━━━━━ EXERCISE DATA

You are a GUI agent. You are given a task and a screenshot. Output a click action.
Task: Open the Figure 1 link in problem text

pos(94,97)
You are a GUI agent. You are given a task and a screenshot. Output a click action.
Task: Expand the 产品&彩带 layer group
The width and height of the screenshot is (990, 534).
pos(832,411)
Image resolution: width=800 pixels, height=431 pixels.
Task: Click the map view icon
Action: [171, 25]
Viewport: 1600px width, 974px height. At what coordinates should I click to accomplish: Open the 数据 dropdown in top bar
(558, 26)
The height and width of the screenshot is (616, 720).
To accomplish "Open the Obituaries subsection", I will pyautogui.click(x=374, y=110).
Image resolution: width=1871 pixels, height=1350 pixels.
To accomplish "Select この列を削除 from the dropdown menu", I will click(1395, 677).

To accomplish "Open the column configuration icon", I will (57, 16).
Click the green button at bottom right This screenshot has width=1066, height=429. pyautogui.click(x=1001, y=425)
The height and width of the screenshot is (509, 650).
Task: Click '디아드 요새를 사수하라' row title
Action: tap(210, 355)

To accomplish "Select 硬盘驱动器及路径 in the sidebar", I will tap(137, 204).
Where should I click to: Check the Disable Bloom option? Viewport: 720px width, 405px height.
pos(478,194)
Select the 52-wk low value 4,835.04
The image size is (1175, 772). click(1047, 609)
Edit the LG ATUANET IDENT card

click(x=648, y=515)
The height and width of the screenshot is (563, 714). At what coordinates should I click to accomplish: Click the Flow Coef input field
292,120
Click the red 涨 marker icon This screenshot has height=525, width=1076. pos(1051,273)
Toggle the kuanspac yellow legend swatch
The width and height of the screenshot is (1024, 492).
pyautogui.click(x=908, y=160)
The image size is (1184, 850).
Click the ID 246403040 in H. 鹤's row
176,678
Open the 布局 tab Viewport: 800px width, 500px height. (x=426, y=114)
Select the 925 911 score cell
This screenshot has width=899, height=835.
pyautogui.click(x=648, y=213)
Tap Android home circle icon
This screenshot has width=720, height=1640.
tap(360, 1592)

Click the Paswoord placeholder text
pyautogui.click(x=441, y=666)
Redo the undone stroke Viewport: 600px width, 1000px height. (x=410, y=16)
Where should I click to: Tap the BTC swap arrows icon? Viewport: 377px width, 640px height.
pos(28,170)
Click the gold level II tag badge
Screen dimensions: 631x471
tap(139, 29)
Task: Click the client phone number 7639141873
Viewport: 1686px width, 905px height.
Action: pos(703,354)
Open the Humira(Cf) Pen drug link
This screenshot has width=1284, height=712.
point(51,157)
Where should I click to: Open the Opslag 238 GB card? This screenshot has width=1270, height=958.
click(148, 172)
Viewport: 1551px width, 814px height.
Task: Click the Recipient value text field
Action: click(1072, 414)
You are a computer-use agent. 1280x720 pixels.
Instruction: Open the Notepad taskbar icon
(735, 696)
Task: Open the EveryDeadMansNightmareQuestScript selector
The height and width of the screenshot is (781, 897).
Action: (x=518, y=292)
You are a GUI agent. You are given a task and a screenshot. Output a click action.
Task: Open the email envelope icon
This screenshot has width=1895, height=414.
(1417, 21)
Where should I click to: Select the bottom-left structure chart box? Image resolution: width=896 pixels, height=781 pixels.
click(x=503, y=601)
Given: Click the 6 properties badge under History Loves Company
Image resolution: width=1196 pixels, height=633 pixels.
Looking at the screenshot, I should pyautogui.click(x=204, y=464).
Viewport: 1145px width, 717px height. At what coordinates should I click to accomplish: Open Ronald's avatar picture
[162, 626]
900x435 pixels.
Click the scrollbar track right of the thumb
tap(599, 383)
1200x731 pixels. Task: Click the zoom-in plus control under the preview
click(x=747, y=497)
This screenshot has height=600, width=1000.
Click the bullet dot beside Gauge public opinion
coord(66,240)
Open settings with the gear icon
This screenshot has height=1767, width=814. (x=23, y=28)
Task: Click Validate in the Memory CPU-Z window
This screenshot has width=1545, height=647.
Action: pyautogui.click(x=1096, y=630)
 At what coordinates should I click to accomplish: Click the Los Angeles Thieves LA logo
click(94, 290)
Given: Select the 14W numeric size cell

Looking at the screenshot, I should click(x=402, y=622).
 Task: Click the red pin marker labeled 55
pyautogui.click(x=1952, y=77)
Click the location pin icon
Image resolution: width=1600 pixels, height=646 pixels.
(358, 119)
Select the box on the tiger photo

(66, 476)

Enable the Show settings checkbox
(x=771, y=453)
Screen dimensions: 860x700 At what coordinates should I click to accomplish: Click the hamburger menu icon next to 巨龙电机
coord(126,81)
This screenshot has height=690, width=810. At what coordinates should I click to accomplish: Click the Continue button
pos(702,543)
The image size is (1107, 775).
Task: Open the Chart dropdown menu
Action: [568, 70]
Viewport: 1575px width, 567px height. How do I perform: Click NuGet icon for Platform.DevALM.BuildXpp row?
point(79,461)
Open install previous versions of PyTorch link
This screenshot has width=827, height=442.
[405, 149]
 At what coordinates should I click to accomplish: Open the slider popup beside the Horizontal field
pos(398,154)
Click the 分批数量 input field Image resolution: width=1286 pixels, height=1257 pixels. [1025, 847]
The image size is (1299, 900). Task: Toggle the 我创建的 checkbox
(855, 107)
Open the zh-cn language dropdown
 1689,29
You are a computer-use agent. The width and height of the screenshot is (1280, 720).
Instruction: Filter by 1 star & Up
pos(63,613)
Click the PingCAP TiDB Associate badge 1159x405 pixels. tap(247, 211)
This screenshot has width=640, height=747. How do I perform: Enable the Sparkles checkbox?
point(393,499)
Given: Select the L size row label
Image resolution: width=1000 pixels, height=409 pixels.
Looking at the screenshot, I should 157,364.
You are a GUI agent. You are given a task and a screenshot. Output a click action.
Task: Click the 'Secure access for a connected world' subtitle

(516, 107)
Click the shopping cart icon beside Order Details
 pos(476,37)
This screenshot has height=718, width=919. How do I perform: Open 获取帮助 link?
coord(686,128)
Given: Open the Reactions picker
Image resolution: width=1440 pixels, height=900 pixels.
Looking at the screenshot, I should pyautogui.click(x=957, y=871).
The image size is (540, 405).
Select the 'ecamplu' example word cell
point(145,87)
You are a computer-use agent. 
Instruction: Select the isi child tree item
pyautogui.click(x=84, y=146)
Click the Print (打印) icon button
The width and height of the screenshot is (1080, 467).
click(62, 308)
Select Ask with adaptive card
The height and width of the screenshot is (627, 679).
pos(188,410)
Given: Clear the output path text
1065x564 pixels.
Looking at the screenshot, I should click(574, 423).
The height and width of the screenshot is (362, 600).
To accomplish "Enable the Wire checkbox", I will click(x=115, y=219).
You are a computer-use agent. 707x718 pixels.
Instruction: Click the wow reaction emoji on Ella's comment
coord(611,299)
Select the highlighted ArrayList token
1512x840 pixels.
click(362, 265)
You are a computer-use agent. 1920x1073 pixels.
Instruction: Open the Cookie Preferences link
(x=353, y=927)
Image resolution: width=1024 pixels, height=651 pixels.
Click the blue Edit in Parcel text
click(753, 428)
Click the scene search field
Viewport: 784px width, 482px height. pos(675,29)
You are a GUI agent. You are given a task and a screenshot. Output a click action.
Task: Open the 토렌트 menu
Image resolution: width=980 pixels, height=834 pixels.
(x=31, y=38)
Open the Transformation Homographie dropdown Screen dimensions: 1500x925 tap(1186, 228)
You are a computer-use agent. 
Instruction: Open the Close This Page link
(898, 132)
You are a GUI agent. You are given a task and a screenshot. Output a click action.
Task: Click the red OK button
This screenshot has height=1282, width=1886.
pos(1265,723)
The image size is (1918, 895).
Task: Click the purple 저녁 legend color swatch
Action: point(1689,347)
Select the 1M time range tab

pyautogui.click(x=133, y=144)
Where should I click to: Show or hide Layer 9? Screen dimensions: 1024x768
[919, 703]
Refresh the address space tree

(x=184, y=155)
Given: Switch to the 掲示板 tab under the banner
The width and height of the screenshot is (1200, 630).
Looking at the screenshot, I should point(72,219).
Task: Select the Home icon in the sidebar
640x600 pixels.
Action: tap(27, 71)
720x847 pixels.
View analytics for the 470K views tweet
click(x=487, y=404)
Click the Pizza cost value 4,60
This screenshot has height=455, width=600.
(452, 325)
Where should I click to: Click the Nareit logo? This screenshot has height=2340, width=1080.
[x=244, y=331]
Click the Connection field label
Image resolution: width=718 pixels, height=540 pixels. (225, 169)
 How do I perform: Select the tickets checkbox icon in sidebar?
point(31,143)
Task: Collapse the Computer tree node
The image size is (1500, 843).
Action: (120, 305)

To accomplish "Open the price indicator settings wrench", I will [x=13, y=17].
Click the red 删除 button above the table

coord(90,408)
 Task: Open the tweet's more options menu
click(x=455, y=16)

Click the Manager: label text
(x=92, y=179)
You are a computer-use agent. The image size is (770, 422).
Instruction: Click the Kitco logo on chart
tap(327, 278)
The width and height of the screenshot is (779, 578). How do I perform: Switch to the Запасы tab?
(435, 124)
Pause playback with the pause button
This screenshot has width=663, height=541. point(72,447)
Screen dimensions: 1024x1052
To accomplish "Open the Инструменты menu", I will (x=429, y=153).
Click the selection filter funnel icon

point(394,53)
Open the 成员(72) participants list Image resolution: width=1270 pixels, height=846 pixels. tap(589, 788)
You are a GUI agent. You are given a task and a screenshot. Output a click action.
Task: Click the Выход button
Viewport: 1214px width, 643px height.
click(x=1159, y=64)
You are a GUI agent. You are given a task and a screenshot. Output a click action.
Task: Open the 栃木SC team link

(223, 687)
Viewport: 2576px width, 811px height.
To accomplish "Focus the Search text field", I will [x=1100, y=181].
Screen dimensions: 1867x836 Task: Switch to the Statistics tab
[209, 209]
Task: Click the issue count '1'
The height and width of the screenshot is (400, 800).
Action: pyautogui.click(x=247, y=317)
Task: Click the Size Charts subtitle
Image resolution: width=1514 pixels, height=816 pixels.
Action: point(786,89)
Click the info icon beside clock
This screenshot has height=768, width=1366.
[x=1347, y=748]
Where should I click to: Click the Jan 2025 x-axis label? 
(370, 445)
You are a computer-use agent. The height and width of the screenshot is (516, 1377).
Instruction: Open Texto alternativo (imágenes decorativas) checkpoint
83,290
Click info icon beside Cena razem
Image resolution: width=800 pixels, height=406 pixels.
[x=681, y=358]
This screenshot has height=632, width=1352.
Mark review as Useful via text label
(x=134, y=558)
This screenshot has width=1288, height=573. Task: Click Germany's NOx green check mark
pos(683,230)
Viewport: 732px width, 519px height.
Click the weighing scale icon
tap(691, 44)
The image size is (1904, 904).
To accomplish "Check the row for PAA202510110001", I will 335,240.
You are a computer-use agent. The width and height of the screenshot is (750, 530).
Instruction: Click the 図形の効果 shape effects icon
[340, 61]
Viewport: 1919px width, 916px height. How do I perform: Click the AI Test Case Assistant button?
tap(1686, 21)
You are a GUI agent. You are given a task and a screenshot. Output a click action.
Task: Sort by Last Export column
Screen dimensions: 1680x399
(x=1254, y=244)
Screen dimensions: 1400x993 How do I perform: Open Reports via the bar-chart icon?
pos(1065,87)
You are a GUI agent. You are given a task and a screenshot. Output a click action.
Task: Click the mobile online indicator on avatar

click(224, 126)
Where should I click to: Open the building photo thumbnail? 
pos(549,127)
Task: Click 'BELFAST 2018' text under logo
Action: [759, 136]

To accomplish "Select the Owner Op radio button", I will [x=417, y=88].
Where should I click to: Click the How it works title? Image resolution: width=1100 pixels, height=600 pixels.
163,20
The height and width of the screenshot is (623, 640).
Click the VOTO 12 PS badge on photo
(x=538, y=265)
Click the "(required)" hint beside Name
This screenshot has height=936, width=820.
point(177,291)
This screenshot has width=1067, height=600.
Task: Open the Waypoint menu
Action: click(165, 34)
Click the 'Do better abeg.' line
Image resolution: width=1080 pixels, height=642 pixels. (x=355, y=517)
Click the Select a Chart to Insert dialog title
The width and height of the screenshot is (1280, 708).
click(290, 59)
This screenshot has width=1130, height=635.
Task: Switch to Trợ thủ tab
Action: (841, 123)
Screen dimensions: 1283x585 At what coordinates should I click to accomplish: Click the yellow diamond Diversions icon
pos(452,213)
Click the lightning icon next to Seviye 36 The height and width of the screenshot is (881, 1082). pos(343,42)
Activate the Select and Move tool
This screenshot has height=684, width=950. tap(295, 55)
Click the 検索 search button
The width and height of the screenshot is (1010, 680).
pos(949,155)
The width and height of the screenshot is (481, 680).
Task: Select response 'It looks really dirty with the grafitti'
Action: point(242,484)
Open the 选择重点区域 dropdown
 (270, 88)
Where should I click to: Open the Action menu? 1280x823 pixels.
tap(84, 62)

━━━━━━━━━━

▸ YOUR GOAL: Nothing but a number should be given: the count of lines above that include the string "column".

▸ RESPONSE TO THIS EXERCISE: 2